|
THE TWENTY-EIGHTH HYMN TO AGNI
A HYMN OF THE HIGH-BLAZING FLAME, KING
OF IMMORTALITY
[The Rishi celebrates the flame of the Will high-blazing in the
dawn of knowledge as the King of Immortality, the giver to
the soul of its spiritual riches and felicity and of a well-governed
mastery of Nature. He is the bearer of our oblation, the illumined guide of our sacrifice to its divine and universal goal.]
-
The Flame of Will burning high rises to his pure light in the
heaven of mind; wide he extends his illumination and fronts the Dawn. She comes,
moving upward, laden with all desirable things, seeking the gods with the oblation, luminous
with the clarity.
-
When thou burnest high thou art king of immortality and
thou cleavest to the doer of sacrifice to give him that blissful state; he to whom thou comest to be his guest, holds in
himself all substance and he sets thee within in his front.
-
O Flame, put forth thy battling might for a vast enjoyment¹
of bliss may there be thy highest illumination; create a well-
governed union of the Lord and his Spouse, set thy foot
on the greatness of hostile powers.
-
I adore, O Flame, the glory of thy high-blazing mightiness.

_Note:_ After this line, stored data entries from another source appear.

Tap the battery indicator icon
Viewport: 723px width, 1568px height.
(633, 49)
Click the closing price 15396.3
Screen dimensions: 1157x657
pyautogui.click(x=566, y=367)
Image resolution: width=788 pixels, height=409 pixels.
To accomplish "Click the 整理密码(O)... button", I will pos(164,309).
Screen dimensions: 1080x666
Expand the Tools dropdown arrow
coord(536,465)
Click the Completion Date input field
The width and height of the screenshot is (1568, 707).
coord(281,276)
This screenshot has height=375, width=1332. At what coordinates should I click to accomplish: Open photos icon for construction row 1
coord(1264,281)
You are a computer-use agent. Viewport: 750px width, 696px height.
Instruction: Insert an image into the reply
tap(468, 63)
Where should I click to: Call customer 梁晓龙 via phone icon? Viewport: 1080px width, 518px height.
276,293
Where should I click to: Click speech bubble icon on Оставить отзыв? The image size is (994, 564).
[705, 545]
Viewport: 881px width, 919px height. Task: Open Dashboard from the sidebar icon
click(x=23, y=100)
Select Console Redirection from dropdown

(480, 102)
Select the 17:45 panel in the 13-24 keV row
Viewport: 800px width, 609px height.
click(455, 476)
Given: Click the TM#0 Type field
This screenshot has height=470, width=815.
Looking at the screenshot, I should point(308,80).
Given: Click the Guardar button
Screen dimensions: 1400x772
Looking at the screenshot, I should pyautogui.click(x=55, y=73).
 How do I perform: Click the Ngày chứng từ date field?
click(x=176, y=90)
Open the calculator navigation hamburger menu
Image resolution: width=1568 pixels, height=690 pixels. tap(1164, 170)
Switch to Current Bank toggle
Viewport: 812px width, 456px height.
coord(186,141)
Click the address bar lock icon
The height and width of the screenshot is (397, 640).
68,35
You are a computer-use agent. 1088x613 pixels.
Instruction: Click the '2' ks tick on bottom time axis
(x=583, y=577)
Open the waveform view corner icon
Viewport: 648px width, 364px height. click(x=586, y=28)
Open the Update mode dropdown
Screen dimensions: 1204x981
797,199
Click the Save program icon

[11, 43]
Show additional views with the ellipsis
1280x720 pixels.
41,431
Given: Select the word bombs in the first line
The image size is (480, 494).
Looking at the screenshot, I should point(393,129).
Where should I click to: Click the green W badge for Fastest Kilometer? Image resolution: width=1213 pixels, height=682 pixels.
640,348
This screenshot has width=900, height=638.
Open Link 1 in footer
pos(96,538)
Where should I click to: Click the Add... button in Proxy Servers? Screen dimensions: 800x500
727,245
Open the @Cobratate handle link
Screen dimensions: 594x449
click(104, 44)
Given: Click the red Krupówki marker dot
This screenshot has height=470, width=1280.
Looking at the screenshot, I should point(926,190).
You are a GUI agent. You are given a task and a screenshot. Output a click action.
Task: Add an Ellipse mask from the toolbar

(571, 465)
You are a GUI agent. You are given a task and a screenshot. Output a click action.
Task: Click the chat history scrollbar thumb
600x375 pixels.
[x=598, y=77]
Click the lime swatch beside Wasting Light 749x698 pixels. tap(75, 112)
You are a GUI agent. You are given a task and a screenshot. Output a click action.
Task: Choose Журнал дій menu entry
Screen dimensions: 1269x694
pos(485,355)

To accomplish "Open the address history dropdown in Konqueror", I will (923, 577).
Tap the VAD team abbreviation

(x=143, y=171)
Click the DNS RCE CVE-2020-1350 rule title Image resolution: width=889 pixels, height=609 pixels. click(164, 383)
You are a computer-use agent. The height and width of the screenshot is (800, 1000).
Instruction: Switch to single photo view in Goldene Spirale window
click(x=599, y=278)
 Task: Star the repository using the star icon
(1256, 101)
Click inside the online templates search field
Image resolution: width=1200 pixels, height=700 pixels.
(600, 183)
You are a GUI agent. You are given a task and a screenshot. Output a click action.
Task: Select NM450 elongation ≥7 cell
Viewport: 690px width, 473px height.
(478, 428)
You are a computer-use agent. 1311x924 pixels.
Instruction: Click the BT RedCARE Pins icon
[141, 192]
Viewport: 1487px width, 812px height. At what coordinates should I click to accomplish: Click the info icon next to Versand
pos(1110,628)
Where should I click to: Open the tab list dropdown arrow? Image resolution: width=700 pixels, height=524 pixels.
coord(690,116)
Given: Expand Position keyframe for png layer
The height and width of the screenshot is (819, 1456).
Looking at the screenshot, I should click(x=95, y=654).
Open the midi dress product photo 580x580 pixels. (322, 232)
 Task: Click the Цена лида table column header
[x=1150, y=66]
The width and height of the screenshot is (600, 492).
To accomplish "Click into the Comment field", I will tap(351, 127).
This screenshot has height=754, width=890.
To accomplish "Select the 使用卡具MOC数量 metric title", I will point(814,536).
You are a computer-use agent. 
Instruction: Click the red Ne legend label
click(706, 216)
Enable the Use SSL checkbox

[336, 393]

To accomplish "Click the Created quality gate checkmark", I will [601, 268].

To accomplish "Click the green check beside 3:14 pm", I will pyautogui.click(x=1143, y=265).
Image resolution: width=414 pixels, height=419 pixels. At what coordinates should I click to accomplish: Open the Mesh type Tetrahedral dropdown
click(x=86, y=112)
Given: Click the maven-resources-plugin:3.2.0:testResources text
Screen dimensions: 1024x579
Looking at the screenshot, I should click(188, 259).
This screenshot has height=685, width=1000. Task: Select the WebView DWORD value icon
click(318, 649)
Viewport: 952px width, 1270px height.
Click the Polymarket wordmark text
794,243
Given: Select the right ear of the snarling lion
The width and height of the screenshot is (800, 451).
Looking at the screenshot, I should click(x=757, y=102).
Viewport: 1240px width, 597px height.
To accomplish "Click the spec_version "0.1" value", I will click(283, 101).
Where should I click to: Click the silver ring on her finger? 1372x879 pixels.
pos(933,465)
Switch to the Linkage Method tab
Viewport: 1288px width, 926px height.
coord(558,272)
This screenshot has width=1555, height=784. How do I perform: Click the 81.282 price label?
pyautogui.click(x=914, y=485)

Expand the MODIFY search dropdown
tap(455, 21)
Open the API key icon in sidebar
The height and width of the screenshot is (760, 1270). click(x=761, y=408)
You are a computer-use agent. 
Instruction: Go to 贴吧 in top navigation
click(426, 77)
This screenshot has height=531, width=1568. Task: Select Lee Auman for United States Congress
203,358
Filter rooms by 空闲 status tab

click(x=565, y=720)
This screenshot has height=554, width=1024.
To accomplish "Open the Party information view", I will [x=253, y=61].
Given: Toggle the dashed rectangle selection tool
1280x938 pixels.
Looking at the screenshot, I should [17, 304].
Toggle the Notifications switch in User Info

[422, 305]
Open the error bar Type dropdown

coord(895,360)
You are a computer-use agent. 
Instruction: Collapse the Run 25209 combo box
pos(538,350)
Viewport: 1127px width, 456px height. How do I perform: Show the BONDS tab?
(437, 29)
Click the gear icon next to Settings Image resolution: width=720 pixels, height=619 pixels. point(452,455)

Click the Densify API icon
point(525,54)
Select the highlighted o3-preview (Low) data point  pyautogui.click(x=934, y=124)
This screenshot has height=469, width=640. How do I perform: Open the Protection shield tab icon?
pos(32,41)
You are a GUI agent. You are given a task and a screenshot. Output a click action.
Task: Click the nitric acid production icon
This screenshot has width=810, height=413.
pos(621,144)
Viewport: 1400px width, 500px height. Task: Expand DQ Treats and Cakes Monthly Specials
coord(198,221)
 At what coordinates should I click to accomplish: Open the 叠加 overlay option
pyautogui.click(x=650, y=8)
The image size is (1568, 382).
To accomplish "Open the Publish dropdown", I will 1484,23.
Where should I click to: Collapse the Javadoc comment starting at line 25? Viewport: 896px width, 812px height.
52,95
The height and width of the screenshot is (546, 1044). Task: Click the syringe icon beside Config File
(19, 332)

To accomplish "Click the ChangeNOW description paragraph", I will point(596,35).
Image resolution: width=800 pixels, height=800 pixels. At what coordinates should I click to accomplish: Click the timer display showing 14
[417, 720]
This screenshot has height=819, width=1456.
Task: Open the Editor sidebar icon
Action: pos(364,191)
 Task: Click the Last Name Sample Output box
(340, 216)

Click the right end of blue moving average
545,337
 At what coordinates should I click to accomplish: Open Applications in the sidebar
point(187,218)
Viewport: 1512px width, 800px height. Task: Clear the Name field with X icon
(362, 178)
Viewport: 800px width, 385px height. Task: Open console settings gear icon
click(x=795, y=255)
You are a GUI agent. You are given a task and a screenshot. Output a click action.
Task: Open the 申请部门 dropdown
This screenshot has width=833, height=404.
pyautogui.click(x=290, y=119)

Thou art the Bull with the illuminations; thou burnest up
in the march of our sacrifices.
-
O Flame that receivest our offerings, perfect guide of the
sacrifice, high-kindled offer our oblation to the godheads;
for thou art the bearer of our offerings.
¹The Vedic immortality is a vast beatitude, a large enjoyment of the divine and infinite
existence reposing on a perfect union between the Soul and Nature; the soul becomes King
of itself and its environment, conscious on all its planes, master of them, with Nature for its
bride delivered from divisions and discords into an infinite and luminous harmony.
Page – 419
-
Cast the offering, serve the Will with your works¹ while your
sacrifice moves forward to its goal, accept the carrier of our
oblation.²
¹Or, "set the Will to its workings".
²This hymn closes the series addressed to Agni and forming the first twenty-eight hymns
of the fifth Mandala of the Rig-veda.